Por su parte, las violencias que afectan a las mujeres, las niñas, los niños y los adolescentes tienen tal alcance y profundidad que permiten entender el funcionamiento cotidiano de la sociedad. La dominación patriarcal se actualiza en cada conducta violenta, y en ese contexto hemos asistido a la activación de movilizaciones masivas en defensa de los derechos fundamentales. Aun así, la tramitación de esas experiencias de victimización ha contado con fuertes resistencias. La necesidad de ganar posiciones ha llevado el problema al plano punitivo y ha colocado al sistema penal en el centro. La severidad punitiva ha logrado grandes consensos políticos y sociales (pues castigar siempre es la primera opción), pero cuando en el sistema penal las víctimas más vulnerables son defendidas y el foco se coloca en la victimización de los poderosos, los ruidos, las resistencias y las operaciones mediáticas han estado a la orden del día. Producir víctimas falsas, suscitar la idea de que las mujeres y los niños mienten en el ámbito penal para sacar ventajas, y que los hombres están condenados de antemano, es la estrategia básica para retroceder en derechos y desarmar dispositivos institucionales que pueden significar un riesgo para los espacios de poder.

Hoy estamos en una etapa de consolidación de la reversión simbólica de las experiencias de victimización. Los registros emocionales de las víctimas se mantienen como fuerzas culturales poderosas, solo que ahora se trasladan de las víctimas vulnerables a las víctimas de poder. Las estructuras de dominación son las que manifiestan sentirse ofendidas y atacadas. Los hombres creen ser víctimas de las mentiras, los cuerpos policiales reclaman más respeto, los Estados colonialistas dicen solo defenderse, el pensamiento único ve cancelaciones por todas partes, los intelectuales del mercado sufren con cualquier tipo de autonomía universitaria y el capital se incomoda frente a los señalamientos de sindicatos u organizaciones sociales. Como se sabe, nada de esto es una novedad absoluta –se trata de un proceso de lenta gestación–, pero ahora parece tener una resolución hegemónica más clara. Para que esta victimización de los dominantes pueda tener lugar, tienen que darse varias condiciones: un deseo generalizado de castigo, un sentimiento de odio expreso a las víctimas más vulnerables, un vaciamiento del espacio público deliberativo, una polarización inducida (mediante sesgos tecnológicos), un control cotidiano inadvertido, una desafección programada y una legitimación del capital como única fuerza productiva real de la sociedad.

Esta violencia simbólica desde el poder encuentra en el viejo discurso de la libertad una herramienta inestimable.
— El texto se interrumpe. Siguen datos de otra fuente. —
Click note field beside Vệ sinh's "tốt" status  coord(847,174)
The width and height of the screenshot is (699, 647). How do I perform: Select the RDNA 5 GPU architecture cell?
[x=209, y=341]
La idea de libertad continúa funcionando en sociedades de individuos –y más en sociedades de individuos heridos–, pero hace tiempo que ha dejado de ser un proyecto universal (si es que alguna vez lo fue), para convertirse en un recurso simbólico de los poderes realmente existentes. A su vez, todo esto tiene un fundamento político y cultural; una economía moral que lo sostiene y una ecuación emocional que urge conocer en profundidad. En sociedades de desigualdad, el sufrimiento de los de abajo ha cambiado la sensibilidad de época. Sin embargo, también aquí existe un despojo, y esos sentimientos han sido apropiados por otros. Los victimarios son ahora las víctimas, y ese despojo será duradero mientras creamos que puede haber libertad en medio del odio, del castigo, de la desigualdad, del abuso, de la explotación, del machismo y del racismo.